The judge considered that, to the extent that previous authority suggested otherwise, it was either distinguishable (as being prior to the new wording of Part 81) or wrongly decided.

The decision has caused some surprise, with several commentators suggesting that the judge's conclusion that the penal notice is technically part of the order is not necessarily supported by other provisions in Part 81, and that the result is a departure from common practice. Another court might take a different view but, for the moment, practitioners should ensure that if they envisage an order potentially being the subject of contempt proceedings if breached, a penal notice is included with the document approved by the court.

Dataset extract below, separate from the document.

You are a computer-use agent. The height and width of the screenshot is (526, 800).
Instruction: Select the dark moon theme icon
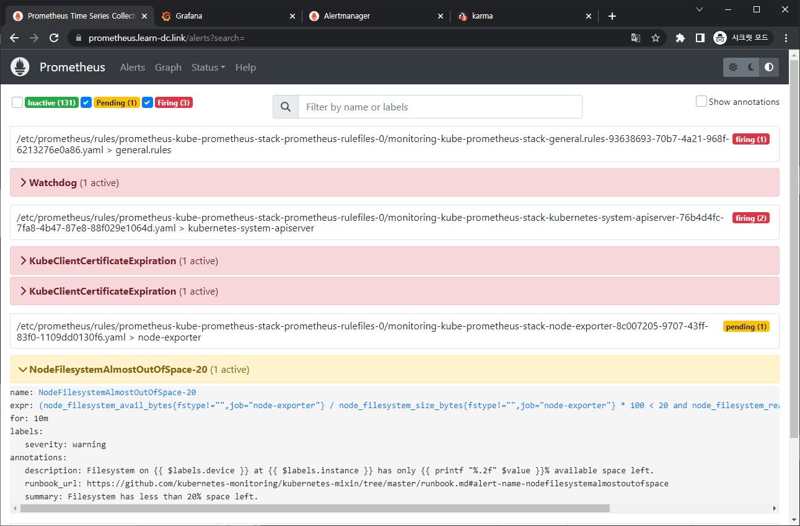click(x=751, y=67)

4. High Court dispenses with Hague Service Convention requirements and allows email service of a committal application in Ukraine

The Novans Jets proceedings referred to above also produced a separate decision of interest, regarding the service requirements when pursuing a committal application (Olympic Council of Asia v Novans Jets LLP and others [2022] EWHC 2910 ).

The defendant was domiciled in Ukraine, which is party to the Hague Service Convention – meaning that service there should be effected through official channels under the procedures set out in the Convention. The English courts have held that exceptional circumstances are required before they will grant permission for service by an alternative method to those procedures.

Here, the High Court found that exceptional circumstances did exist and refused to set aside an order retrospectively permitting service of the committal application by email. Although practical difficulty and delay in effecting service under the Convention will not usually in itself amount to exceptional circumstances, the court noted that contempt applications should be dealt with expeditiously, to uphold the authority of court orders, and was satisfied that the high threshold was met here given:

  • evidence that serving foreign process in Ukraine currently might take much longer than usual – potentially in excess of a year
  • there were some grounds to believe the defendant may attempt to frustrate service
  • there was no doubt that emailing the documents had been effective in bringing the application to the defendant's notice.

The court also retrospectively dispensed with the usual requirement that the underlying orders the subject of the contempt action had been served personally. It was satisfied, to the criminal standard, that the orders' material terms had been effectively communicated to the individual defendant.

The content of this article is intended to provide a general guide to the subject matter. Specialist advice should be sought about your specific circumstances.